How are Mixed-Bit Recipes Created?
The next plot shows the signal strength (PSNR in dB) versus model size reduction (% of float16 size) for stabilityai/stable-diffusion-xl-base-1.0. The {1,2,4,6,8}-bit curves are generated by progressively palettizing more layers using a palette with a hard and fast variety of bits. The layers were ordered in ascending order of their isolated impact to end-to-end signal strength, so the cumulative compression’s impact is delayed as much as possible. The mixed-bit curve is predicated on falling back to a better variety of bits as soon as a layer’s isolated impact to end-to-end signal integrity drops below a threshold. Note that every one curves based on palettization outperform linear 8-bit quantization at the identical model size aside from 1-bit.
Mixed-bit palettization runs in two phases: evaluation and application.
The goal of the evaluation phase is to seek out points within the mixed-bit curve (the brown one above all of the others within the figure) so we are able to select our desired quality-vs-size tradeoff. As mentioned within the previous section, we iterate through the layers and choose the bottom bit depths that yield results above a given PSNR threshold. We repeat the method for various thresholds to get different quantization strategies. The results of the method is thus a set of quantization recipes, where each recipe is only a JSON dictionary detailing the variety of bits to make use of for every layer within the model. Layers with few parameters are ignored and kept in float16 for simplicity.

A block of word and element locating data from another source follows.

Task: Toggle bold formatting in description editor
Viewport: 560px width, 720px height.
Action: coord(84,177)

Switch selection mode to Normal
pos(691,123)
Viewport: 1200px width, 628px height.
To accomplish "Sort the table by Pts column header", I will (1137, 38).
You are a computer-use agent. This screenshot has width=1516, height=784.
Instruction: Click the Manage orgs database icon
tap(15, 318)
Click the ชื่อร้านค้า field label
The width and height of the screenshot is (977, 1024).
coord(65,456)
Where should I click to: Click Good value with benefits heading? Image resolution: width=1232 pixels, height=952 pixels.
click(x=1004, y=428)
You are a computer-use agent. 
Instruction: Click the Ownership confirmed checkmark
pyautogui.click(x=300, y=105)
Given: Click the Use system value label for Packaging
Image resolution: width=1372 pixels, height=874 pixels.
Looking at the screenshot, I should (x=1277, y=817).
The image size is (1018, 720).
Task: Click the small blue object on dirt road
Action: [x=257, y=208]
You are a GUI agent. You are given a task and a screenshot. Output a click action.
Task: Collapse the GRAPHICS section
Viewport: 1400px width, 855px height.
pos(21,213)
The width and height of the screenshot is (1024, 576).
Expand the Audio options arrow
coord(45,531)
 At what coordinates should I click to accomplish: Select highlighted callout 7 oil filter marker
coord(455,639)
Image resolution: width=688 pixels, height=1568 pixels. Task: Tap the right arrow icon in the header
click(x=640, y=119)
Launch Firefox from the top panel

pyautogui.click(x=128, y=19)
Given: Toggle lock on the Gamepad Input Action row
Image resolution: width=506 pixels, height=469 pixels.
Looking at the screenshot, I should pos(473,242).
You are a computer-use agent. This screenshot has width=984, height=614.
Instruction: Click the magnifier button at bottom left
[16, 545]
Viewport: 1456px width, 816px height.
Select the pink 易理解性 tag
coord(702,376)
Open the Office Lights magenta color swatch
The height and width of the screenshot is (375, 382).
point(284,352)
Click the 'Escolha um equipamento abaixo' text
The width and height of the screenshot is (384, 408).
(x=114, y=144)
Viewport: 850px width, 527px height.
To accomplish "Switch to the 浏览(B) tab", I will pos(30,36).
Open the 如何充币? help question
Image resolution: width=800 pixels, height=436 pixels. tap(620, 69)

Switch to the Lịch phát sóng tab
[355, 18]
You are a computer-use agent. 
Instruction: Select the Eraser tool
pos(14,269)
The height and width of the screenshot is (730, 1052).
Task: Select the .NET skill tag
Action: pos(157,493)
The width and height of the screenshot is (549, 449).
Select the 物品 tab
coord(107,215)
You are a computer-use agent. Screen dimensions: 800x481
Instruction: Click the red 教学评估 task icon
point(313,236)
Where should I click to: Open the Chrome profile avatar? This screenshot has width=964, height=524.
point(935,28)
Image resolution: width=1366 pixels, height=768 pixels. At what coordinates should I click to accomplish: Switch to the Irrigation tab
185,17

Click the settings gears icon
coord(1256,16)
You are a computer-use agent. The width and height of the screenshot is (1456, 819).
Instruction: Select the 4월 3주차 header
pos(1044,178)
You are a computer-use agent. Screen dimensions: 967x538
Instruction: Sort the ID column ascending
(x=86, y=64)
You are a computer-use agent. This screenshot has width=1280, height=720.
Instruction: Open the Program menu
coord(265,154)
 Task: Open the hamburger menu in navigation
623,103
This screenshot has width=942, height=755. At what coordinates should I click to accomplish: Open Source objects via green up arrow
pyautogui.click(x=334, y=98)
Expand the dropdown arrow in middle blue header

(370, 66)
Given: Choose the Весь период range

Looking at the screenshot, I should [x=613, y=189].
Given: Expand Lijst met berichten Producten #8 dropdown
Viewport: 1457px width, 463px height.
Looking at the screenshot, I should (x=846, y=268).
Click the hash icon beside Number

The applying phase simply goes over the recipe and applies palettization with the variety of bits laid out in the JSON structure.
Evaluation is a lengthy process and requires a GPU (mps or cuda), as now we have to run inference multiple times. Once it’s done, recipe application will be performed in a number of minutes.
We offer scripts for every one in all these phases:
Converting Wonderful-Tuned Models
For those who’ve previously converted Stable Diffusion models to Core ML, the method for XL using the command line converter may be very similar. There’s a brand new flag to point whether the model belongs to the XL family, and you might have to make use of --attention-implementation ORIGINAL if that’s the case.
For an introduction to the method, check the instructions within the repo or one in all our previous blog posts, and ensure you employ the flags above.
Running Mixed-Bit Palettization
After converting Stable Diffusion or Stable Diffusion XL models to Core ML, you possibly can optionally apply mixed-bit palettization using the scripts mentioned above.
Since the evaluation process is slow, now we have prepared recipes for the preferred models:
You may download and apply them locally to experiment.
As well as, we also applied the three best recipes from the Stable Diffusion XL evaluation to the Core ML version of the UNet, and published them here. Be at liberty to play with them and see how they give you the results you want!
Finally, as mentioned within the introduction, we created a complete Stable Diffusion XL Core ML pipeline that uses a 4.5-bit recipe.